The Missouri State Highway Patrol said two officers went to a residence in Independence about 11:30 a.m. in response to a call to dispatch and were met by a man who fired a handgun at the officers.

Madrid-Evans was shot and the other officer returned fire, police said. The man who fired at the officers, later identified by the highway patrol as Cody L. Harrison, 33, of Gladstone, was pronounced dead at the scene.

Patrol Sgt. Andrew Bell said Wednesday that officers had received a tip that someone was wanted when they responded. An absconder warrant was issued for Harrison on Tuesday, said Karen Pojmann, a spokeswoman for the Missouri Department of Corrections.

Court records show he was sentenced to 15 years in prison after pleading guilty in 2011 to firing at a motor vehicle. The victim in that case told police that gunfire erupted as he was driving his pickup truck. Police found bullet holes in the truck’s windshield, as well as the rear window, a tire and the driver’s side mirror, according to the probable cause statement.

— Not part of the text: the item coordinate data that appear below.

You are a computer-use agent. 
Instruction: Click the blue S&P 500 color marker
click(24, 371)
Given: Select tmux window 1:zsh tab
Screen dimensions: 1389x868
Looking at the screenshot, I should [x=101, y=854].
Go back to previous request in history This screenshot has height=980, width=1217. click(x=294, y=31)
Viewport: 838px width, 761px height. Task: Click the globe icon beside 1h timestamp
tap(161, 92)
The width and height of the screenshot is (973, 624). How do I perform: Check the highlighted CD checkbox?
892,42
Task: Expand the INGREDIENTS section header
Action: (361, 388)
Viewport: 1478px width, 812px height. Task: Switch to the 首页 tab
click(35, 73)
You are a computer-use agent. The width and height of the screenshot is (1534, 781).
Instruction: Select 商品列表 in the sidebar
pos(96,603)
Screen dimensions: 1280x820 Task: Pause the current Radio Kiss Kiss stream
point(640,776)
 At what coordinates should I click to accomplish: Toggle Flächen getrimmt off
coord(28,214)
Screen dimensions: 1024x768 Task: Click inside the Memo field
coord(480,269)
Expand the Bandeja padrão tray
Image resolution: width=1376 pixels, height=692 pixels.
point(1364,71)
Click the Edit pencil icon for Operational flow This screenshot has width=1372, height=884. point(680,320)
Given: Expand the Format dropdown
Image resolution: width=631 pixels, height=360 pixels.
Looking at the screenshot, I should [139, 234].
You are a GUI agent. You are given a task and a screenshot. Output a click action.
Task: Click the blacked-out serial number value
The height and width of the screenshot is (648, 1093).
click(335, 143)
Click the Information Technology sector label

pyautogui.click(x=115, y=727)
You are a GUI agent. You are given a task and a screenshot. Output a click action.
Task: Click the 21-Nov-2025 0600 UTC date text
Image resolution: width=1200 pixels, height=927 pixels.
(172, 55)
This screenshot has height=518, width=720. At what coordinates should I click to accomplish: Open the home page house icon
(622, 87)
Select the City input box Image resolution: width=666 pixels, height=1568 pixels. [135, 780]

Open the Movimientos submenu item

One witness told police that Harrison said that he had “shot at someone” because the victim was continuously driving by the home where Harrison was living.

Harrison was released in July 2018 but then returned to prison in November 2020 after committing a parole violation, Pojmann said.

She said he was released on parole again on May 24 but was facing reincarceration after he was charged with burglary and stealing. Those charges, which were pending, stem from allegations that he stole items including cash from his former boss in the Kansas City suburb of Grain Valley the previous year while Harrison was free on parole.

The Jackson County prosecutor’s office said in a statement that the office had requested that Harrison be held on $10,000 bond in the case, but the court ordered that he be released on his own recognizance. At issue was a 2019 Missouri Supreme Court ruling limiting when judges can impose bail, a move that was aimed at reducing court costs that can derail the lives of low-income defendants.

Prosecutors sought an arrest warrant after he didn’t appear for a hearing in late August, leading him to be deemed an absconder. The prosecutor’s office also said it was reviewing a case that police had submitted accusing Harrison of carrying a firearm despite being a convicted felon.

Harrison also had a past convictions for marijuana possession and tampering with a motor vehicle, court records show.

Patrol Sgt. Bill Lowe said early Thursday that the investigation was ongoing and he had no other information to release.

Madrid-Evans began his career with the department at the Kansas City Regional Police Academy in January and graduated in July. He had entered the department’s Field Training Officer program, the department said.

Officer Jack Taylor, a police spokesman, said Madrid-Evans was engaged.

“It is pretty somber right now, just kind of a state of shock really,” Taylor said Thursday. “Just trying to process what happened yesterday and figure out what the next steps are.”

He said the last time the department lost an officer in the line of duty was in 2001, when Terry Foster was killed at the scene of a domestic disturbance. Foster, who was just weeks away from retiring, was shot four times by a man police believe died in a subsequent fire that he started.

In a statement, Independence Mayor Eileen Weir thanked officers and other first responders for their service.

“We are ever hopeful that their daily interactions with the public will be peaceful so that they might return home to their families safely at the end of their shift. Today, that was not the case,” the statement said.

Gov. Mike Parson expressed his condolences in a Facebook post, writing that officers deserve support and respect.

“If there was ever a time to stand up for law enforcement, now is the time. They remain the front-line response for Missourians, and we must support them and give them the respect they deserve,” Parson said.